Please return every line below that contains the string "computer".

Dataset excerpts section start

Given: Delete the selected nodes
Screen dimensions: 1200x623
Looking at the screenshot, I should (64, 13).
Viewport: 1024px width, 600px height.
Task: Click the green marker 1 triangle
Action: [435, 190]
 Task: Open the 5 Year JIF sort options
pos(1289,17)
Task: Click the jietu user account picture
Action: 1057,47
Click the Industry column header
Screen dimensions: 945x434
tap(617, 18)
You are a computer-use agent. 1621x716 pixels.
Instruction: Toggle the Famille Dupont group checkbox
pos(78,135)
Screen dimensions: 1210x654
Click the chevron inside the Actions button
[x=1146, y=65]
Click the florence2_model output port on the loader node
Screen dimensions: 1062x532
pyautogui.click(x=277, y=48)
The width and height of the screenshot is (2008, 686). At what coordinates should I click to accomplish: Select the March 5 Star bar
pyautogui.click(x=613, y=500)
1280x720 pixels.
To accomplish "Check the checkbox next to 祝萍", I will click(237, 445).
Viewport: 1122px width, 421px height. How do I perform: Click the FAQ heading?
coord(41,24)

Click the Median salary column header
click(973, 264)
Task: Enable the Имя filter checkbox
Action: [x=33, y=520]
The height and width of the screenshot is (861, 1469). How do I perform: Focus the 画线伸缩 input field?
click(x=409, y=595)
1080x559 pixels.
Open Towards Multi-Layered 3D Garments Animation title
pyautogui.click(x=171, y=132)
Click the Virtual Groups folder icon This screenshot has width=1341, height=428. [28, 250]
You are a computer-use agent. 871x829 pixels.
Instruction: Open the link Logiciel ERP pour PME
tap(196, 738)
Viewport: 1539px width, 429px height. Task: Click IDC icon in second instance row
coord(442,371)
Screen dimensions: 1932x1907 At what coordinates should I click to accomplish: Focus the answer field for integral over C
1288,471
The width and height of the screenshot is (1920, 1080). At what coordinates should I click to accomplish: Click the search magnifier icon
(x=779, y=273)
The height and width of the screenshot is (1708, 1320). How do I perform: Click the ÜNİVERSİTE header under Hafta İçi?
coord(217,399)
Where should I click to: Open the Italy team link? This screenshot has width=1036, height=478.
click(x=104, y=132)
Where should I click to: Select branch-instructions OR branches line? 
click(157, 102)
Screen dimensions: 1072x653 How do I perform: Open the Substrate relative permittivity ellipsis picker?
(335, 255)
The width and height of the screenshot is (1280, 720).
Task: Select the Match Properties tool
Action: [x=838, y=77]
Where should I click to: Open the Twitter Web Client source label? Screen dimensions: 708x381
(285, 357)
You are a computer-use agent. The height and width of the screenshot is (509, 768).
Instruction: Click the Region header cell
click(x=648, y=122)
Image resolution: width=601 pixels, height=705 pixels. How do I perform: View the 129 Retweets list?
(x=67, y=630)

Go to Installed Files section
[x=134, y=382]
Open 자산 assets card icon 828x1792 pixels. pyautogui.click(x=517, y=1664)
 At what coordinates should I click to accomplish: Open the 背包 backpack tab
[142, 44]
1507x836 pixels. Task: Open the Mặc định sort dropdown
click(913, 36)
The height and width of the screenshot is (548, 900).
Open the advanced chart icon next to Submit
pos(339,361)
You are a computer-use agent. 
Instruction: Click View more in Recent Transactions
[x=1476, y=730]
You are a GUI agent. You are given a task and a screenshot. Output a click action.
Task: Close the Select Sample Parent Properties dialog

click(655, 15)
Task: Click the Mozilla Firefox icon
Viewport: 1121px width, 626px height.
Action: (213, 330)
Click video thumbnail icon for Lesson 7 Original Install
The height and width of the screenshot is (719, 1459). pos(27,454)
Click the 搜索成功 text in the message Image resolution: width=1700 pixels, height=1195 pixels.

Dataset excerpts section end

**Exercise solution**
You are a computer-use agent. 1621x716 pixels.
You are a computer-use agent. 871x829 pixels.
You are a computer-use agent. The height and width of the screenshot is (509, 768).
You are a computer-use agent. 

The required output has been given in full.